Le discours politique récent rassure les associations porteuses des projets parisiens de salles de consommation à moindre risque (SCMR), même si elles n'ont pas caché leur déception, ce vendredi 17 septembre en conférence de presse, concernant le projet à Pelleport, le plus avancé et le seul pour lequel un lieu avait été défini.
L'actualité a été riche cette semaine pour les SCMR : ce mercredi 15, la mission flash parlementaire proposait de pérenniser ce dispositif expérimenté depuis 2016 à Paris et Strasbourg. Le même jour, le Premier ministre Jean Castex a arbitré en faveur des quatre nouveaux projets parisiens de salle, « sous réserve d'une localisation adaptée ». Cette dernière précision ciblait implicitement le projet prévu à Pelleport, à proximité d'une école, dans le 20e arrondissement parisien.

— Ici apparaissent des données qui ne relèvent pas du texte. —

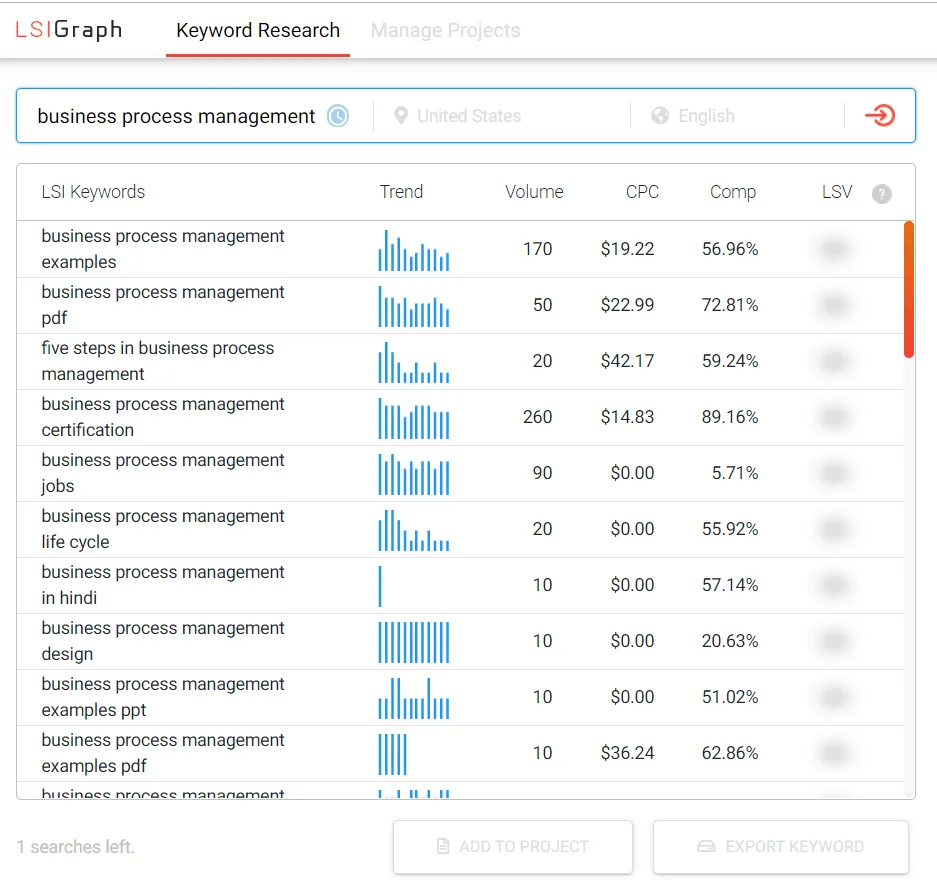Open trend chart for examples keyword
The height and width of the screenshot is (889, 937).
(414, 250)
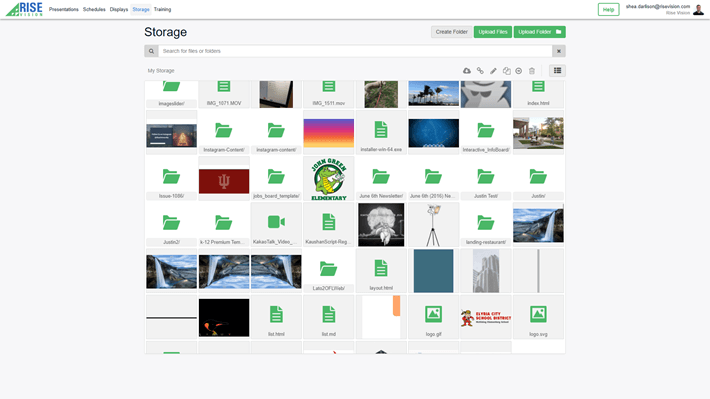
Task: Select the Instagram-Content folder
Action: pyautogui.click(x=224, y=132)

Il n’en demeure pas moins que le chef du gouvernement affirme vouloir « offrir aux consommateurs des lieux de repos et un parcours de sevrage de qualité » et poursuivre le déploiement de « l'offre de soins » dans le cadre du plan crack signé en 2019 entre l’État et la ville. Dans la foulée, la mairie de Paris annonçait à la presse sa décision d'abandonner le projet à Pelleport.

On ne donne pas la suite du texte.